It is unlawful to teach books other than the Bayan unless there be therein something related to Scholastic philosophy, but Logic, "principles", and Jurisprudence, philosophy, and dead languages, and the like, are forbidden, as also what has been written on Grammar and Syntax unless anyone should desire to learn so much of the latter as may suffice him to read the Bayan, though there are so many of the writings of the point in persian that this is unnecessary for him. Nor must he learn more than this, nor other than this. This is the straight path for the believers until the day when the Tree of Truth shall become manifest. (Bayan 4.10)This is one of the most interesting commands in the Bayan The Bab (who, incidently calls himself "the point"), forbids Babis from studying grammar, philosophy and dead languages. But why?
The first point I would like to make is that this law has a clear limit. It is in force until "the day when the Tree of Truth shall become manifest." The Tree of Truth is "Him Who God Will Make Manifest", or Baha'u'llah. That is, UNTIL BAHA'U'LLAH MANIFESTS HIMSELF, Babis were forbidden to study philosophy, grammar, law and dead languages. The command, then, relates to a specific time and to a specific group of people the disciples of the Bab.
I would like to relate this command to two other commands.
The Bab commanded all books to be destroyed, including books of the Muslims, except the Qur'an (Bayan 6.6). Secondly, Babis were only permitted to own 19 books. (19, as I am sure you all know, was the Bab's favourite number!)
I believe that these three commands forbidding the study of philosophy, the burning of libraries and the limit of 19 books, was directed at the Muslim theologians, lawyers and doctors. It meant that those who followed the Bab were required to burn their libraries and stop their academic study. It is likely that we associate book burnings with fundamentalism and the rejection of human knowledge. In one sense, the religion of the Bab was also "fundamentalist" in that it demanded an extreme, uncompromising devotion to one set of religious ideas at the exclusion of any other. It is also true to say, I believe, that the Bab was rejecting human knowledge.
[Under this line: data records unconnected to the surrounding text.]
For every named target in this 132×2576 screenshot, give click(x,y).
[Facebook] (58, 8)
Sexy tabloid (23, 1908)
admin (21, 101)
The point is that the Bab began an entirely new Dispensation, in which old knowledge no longer applied. Islamic law was no longer relevant or authoritative. What, then, was the point of studying it? What was the point in keeping volumes of Islamic law when they had been superceded by a more authoritative legislation? Specifically, what was the point of Babis, who had been Islamic lawyers, keeping their old books when those books may either prevent them, intellectually, from embracing the full revelation of the Bab, or may prevent them from the study of the words of the Bab by providing, in terms of time, a distraction and diversion.